INSTRUCTIONS FOR THE TASK :: The data below holds a line containing "Task: Open the Range Log tab" and a line containing "Task: Click the Director row in table"; please quote exactly those two lines and every line between them, and nothing else.

[Collected data entries]

▬▬▬▬▬▬▬▬▬▬

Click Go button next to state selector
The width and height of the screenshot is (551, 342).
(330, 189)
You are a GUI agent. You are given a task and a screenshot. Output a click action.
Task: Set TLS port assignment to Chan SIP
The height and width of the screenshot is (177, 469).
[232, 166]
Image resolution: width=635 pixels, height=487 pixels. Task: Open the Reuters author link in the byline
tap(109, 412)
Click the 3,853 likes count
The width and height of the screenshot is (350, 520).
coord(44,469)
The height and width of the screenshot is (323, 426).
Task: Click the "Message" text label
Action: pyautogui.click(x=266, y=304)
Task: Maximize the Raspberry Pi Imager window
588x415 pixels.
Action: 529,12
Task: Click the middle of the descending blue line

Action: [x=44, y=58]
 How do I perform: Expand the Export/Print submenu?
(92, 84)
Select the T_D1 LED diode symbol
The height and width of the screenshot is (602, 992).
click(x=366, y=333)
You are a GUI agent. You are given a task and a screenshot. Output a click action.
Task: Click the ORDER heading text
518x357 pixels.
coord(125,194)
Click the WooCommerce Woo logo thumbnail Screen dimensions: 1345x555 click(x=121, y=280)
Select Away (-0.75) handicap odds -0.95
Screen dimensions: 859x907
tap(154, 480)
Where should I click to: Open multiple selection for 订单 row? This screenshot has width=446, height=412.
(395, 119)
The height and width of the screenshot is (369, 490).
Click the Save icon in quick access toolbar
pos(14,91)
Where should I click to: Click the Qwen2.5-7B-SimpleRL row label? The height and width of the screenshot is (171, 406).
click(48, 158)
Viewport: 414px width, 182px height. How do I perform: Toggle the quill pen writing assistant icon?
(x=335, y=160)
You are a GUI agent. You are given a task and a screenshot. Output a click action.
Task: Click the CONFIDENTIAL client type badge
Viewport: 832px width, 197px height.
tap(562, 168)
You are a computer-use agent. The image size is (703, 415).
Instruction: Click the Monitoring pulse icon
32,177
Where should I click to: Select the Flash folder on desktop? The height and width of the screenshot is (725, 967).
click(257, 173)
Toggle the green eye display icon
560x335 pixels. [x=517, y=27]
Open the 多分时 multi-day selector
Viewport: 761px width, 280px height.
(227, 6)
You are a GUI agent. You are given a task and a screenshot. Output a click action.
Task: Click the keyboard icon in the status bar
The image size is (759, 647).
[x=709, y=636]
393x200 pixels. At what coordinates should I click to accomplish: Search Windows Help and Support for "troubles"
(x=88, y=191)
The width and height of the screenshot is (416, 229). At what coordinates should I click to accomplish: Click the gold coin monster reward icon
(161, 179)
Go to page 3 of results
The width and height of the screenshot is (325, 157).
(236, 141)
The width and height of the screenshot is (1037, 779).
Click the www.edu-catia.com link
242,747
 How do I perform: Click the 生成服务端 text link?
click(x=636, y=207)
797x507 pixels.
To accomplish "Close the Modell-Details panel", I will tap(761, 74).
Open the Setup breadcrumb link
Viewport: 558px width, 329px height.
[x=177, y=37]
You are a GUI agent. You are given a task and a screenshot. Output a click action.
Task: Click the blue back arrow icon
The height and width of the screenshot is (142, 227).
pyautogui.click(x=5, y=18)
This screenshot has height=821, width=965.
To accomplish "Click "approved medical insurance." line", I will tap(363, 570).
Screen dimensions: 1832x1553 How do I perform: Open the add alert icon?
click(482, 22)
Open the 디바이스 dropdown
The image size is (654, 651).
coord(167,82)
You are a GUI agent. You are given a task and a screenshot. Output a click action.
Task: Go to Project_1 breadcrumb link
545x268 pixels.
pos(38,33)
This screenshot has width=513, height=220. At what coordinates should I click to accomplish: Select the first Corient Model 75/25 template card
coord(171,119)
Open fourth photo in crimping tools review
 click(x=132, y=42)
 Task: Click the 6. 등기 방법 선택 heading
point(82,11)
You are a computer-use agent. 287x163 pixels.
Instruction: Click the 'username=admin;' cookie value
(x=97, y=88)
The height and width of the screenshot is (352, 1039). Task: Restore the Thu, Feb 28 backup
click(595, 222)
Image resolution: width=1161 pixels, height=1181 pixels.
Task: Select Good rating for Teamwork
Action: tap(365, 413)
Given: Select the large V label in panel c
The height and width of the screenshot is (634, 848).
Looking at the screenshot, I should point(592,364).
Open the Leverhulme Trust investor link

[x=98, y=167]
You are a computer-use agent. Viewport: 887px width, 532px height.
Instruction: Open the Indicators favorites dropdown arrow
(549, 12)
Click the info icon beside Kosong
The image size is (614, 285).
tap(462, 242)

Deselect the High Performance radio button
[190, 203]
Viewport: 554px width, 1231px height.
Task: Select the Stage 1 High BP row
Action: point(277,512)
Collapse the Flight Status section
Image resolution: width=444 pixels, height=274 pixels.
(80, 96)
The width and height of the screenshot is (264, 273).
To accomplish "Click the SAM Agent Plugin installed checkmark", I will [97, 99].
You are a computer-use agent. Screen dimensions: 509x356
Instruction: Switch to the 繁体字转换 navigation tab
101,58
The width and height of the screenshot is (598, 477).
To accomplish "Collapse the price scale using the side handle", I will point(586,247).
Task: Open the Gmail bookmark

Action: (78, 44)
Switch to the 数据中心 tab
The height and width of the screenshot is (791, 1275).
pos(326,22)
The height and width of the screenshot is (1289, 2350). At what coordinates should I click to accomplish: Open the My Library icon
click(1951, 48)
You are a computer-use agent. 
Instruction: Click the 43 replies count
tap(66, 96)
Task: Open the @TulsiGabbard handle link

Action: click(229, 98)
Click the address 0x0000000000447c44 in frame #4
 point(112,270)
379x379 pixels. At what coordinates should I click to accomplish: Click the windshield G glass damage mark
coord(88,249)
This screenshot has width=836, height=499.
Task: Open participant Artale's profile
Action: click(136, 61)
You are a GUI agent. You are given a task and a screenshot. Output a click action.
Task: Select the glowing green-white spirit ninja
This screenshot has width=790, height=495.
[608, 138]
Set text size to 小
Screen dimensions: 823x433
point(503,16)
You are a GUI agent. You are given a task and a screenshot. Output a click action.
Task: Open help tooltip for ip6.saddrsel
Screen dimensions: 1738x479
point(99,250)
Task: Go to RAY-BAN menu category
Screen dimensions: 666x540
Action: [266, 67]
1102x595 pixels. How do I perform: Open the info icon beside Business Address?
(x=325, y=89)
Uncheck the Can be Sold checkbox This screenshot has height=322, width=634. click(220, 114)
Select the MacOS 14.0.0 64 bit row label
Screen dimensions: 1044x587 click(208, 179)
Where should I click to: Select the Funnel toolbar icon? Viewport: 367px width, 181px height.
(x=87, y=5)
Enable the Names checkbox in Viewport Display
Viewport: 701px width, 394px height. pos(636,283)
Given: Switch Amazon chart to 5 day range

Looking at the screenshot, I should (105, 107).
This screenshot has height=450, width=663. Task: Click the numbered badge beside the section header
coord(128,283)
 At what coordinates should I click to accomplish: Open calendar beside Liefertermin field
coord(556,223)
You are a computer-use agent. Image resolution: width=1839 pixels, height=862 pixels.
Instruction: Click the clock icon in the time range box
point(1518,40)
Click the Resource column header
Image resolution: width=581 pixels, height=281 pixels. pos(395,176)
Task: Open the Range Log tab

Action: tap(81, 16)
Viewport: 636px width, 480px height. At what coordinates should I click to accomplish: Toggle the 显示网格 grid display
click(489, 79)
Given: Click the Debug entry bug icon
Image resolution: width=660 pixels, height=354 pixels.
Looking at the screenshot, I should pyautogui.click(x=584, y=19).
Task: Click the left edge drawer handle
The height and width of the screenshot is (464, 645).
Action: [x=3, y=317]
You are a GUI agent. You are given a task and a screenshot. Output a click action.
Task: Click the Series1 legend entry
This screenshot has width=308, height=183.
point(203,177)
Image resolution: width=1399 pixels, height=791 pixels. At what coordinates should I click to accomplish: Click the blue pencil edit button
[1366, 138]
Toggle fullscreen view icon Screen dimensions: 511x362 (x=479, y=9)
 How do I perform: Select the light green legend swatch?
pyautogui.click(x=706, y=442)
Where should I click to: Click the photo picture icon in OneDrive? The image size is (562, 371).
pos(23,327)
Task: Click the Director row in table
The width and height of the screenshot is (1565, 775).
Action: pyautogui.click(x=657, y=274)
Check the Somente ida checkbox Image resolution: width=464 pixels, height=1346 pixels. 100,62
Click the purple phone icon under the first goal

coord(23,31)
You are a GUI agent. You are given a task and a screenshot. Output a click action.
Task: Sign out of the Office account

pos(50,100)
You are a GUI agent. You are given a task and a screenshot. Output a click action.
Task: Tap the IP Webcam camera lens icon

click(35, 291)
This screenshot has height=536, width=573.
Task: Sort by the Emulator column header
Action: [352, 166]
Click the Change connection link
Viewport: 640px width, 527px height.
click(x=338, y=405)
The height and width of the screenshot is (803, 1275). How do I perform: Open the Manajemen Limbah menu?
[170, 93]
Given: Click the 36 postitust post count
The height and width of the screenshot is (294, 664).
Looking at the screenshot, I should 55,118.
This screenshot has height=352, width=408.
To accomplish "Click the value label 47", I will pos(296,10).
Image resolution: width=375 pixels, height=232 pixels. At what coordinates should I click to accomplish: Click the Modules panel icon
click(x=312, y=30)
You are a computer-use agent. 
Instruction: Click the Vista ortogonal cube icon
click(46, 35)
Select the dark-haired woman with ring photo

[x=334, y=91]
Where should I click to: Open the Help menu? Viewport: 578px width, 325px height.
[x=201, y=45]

▬▬▬▬▬▬▬▬▬▬

WRITTEN RESPONSE ::
Task: Open the Range Log tab

Action: tap(81, 16)
Viewport: 636px width, 480px height. At what coordinates should I click to accomplish: Toggle the 显示网格 grid display
click(489, 79)
Given: Click the Debug entry bug icon
Image resolution: width=660 pixels, height=354 pixels.
Looking at the screenshot, I should pyautogui.click(x=584, y=19).
Task: Click the left edge drawer handle
The height and width of the screenshot is (464, 645).
Action: [x=3, y=317]
You are a GUI agent. You are given a task and a screenshot. Output a click action.
Task: Click the Series1 legend entry
This screenshot has width=308, height=183.
point(203,177)
Image resolution: width=1399 pixels, height=791 pixels. At what coordinates should I click to accomplish: Click the blue pencil edit button
[1366, 138]
Toggle fullscreen view icon Screen dimensions: 511x362 (x=479, y=9)
 How do I perform: Select the light green legend swatch?
pyautogui.click(x=706, y=442)
Where should I click to: Click the photo picture icon in OneDrive? The image size is (562, 371).
pos(23,327)
Task: Click the Director row in table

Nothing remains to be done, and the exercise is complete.